▸ What the exercise asks
Retype only what runs from the line with "Screen dimensions: 1568x776" through the end of the entries, exactly and in full, but omit any picture you find.

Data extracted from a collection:
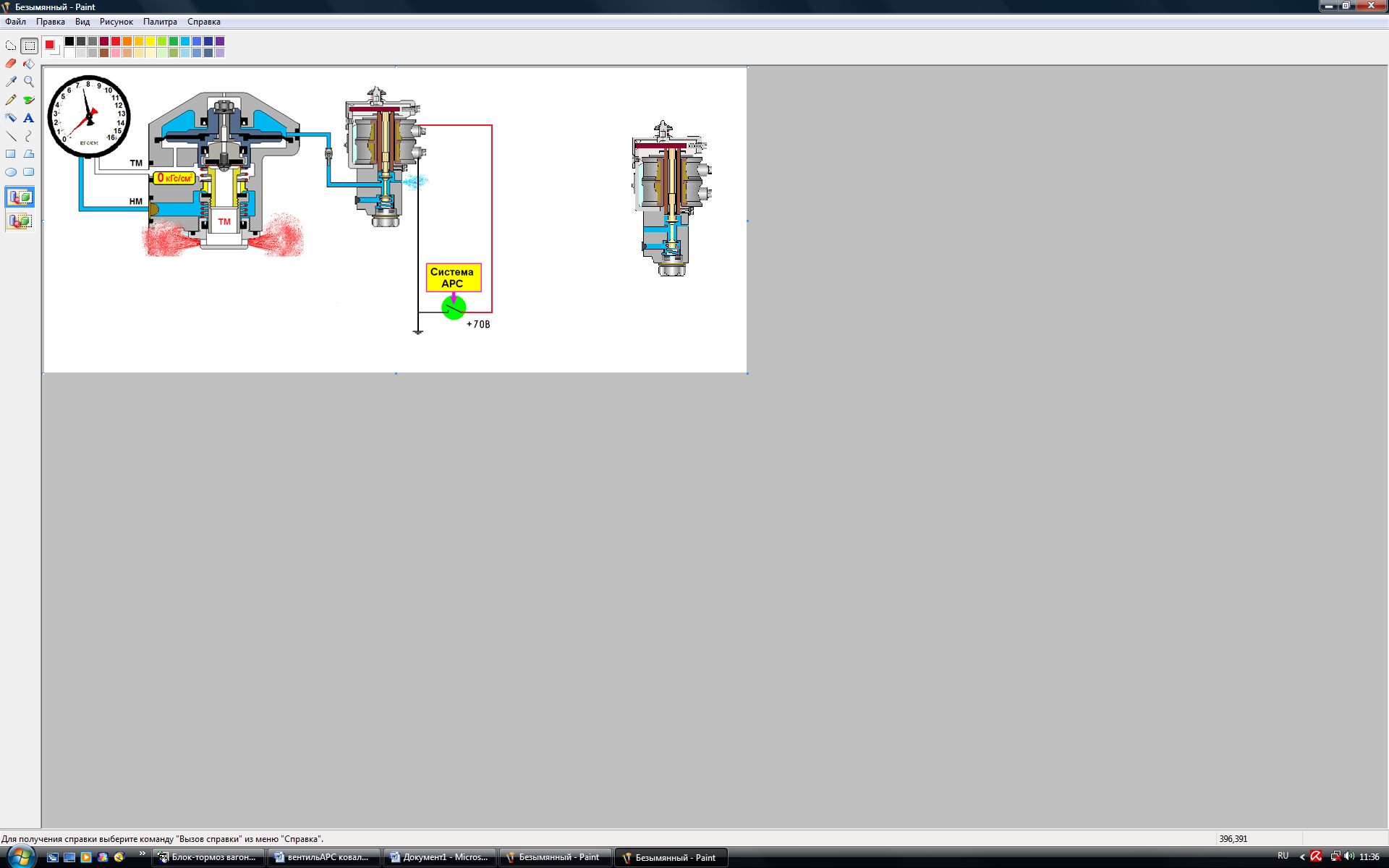The image size is (1389, 868).
Task: Choose the Ellipse shape tool
Action: click(11, 172)
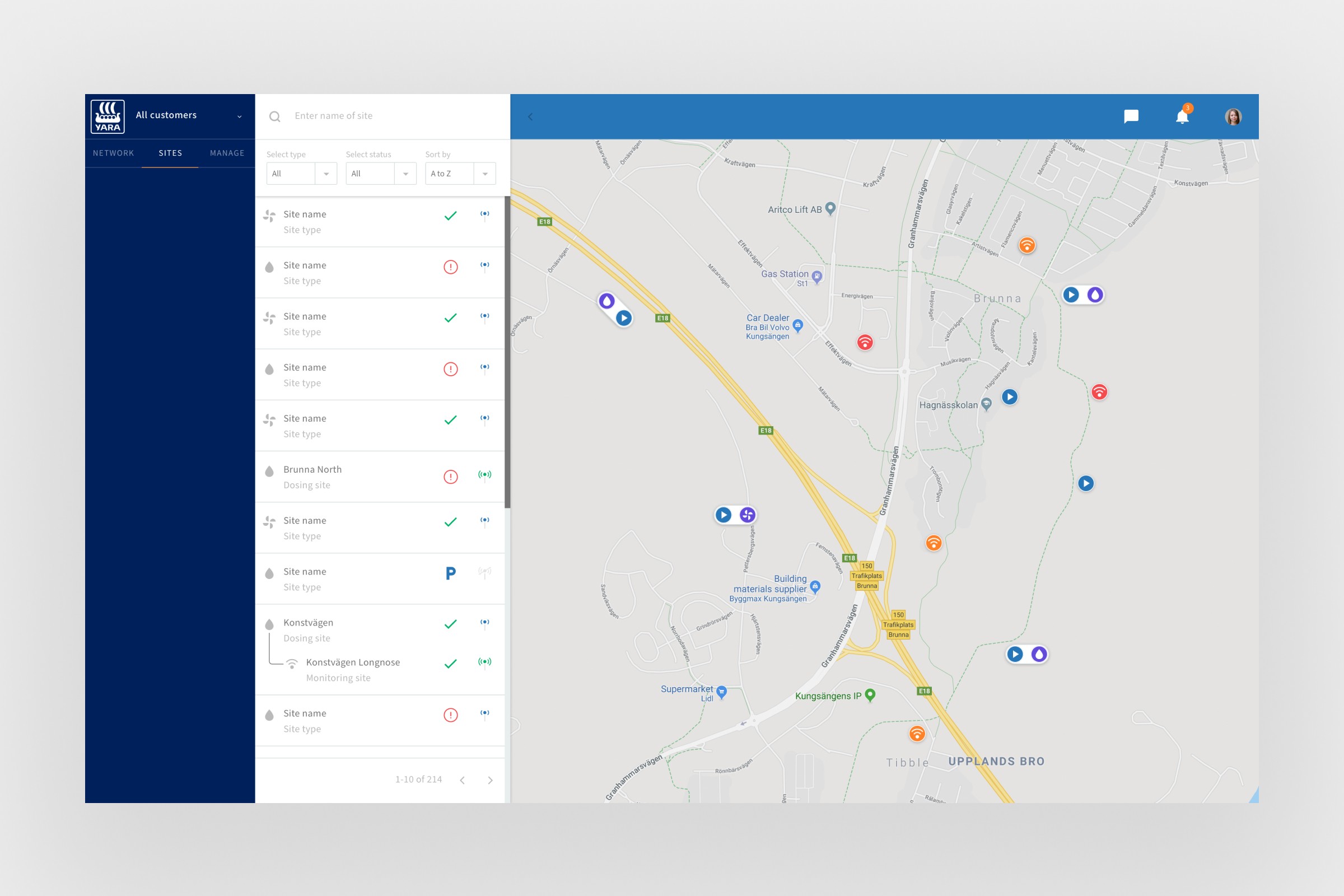1344x896 pixels.
Task: Click the Yara logo
Action: 108,116
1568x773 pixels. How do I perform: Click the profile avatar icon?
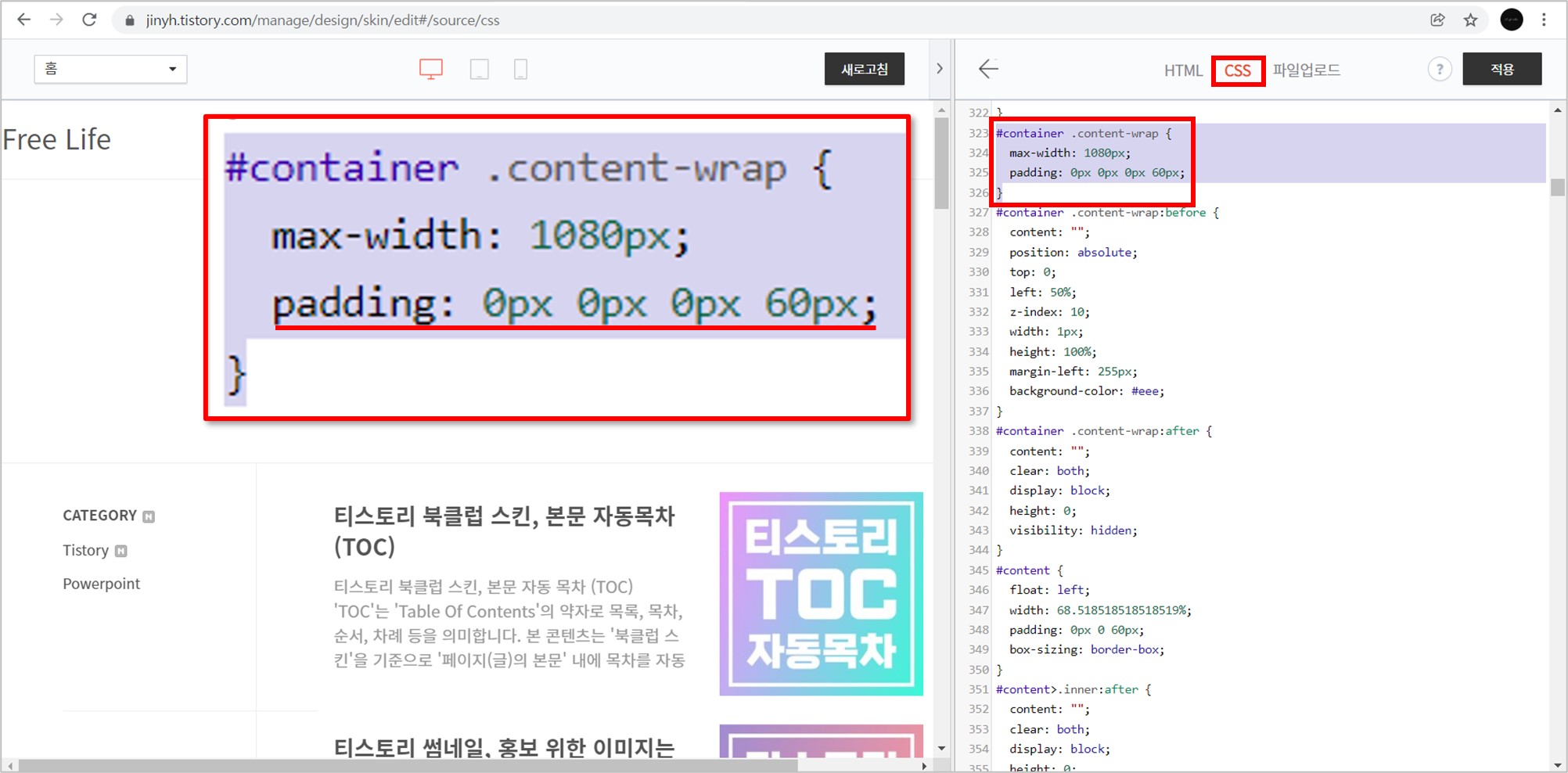coord(1511,20)
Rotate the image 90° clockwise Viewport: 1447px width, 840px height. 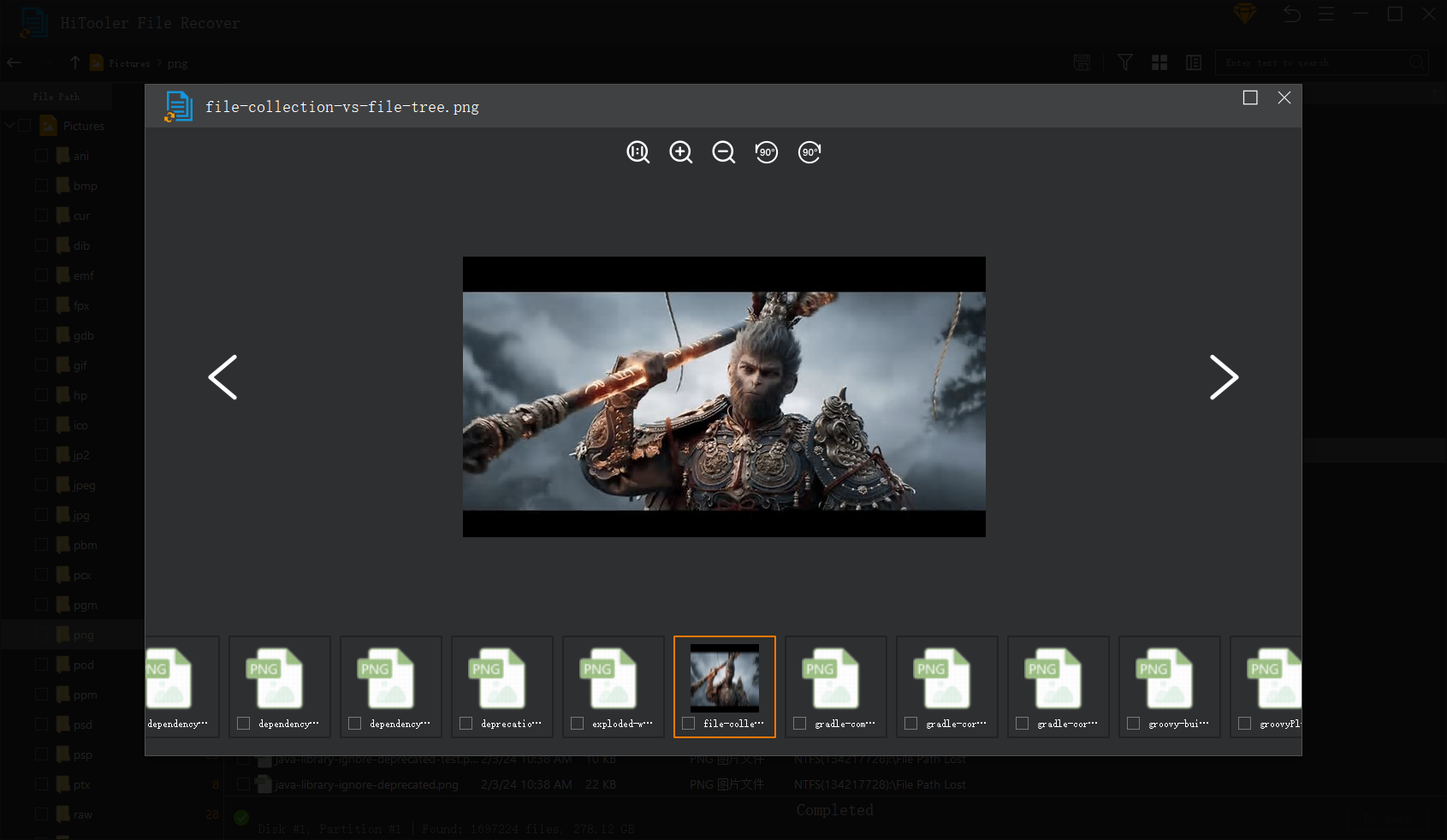pos(809,152)
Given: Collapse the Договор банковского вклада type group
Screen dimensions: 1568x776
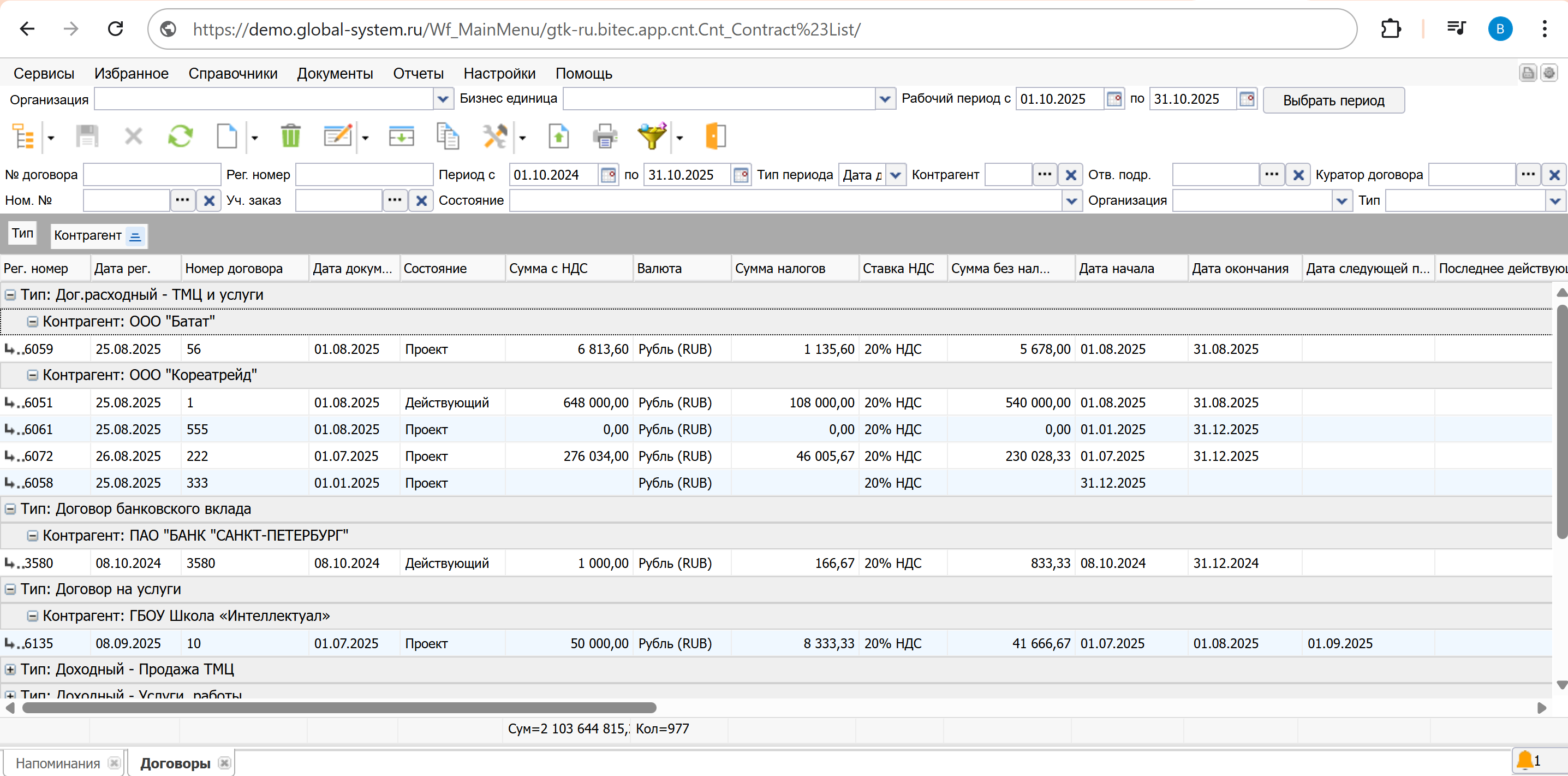Looking at the screenshot, I should (x=10, y=509).
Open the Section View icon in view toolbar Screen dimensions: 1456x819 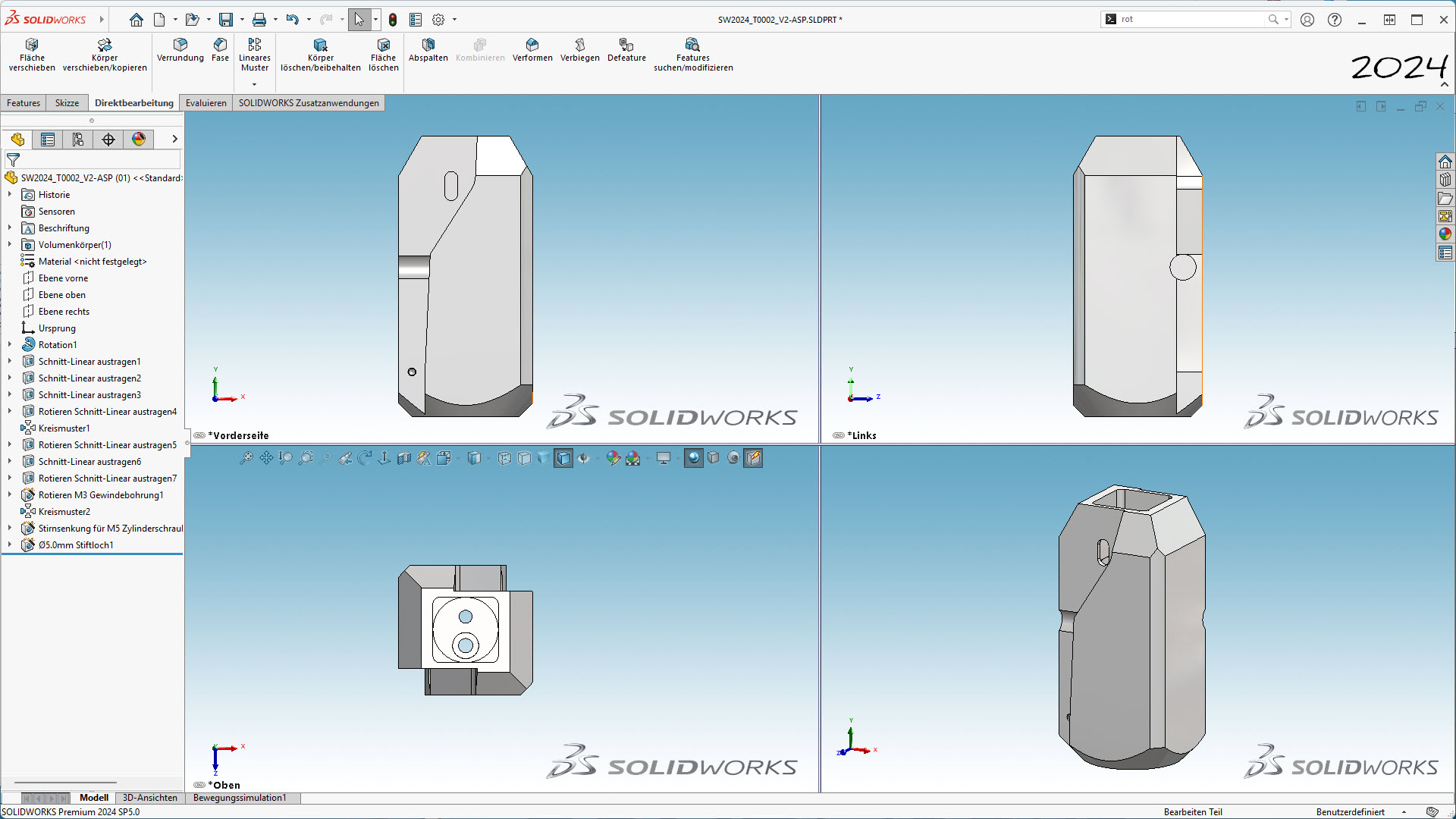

▸ Answer to the problem
Screen dimensions: 1568x776
Looking at the screenshot, I should (x=10, y=509).
Open the Section View icon in view toolbar Screen dimensions: 1456x819 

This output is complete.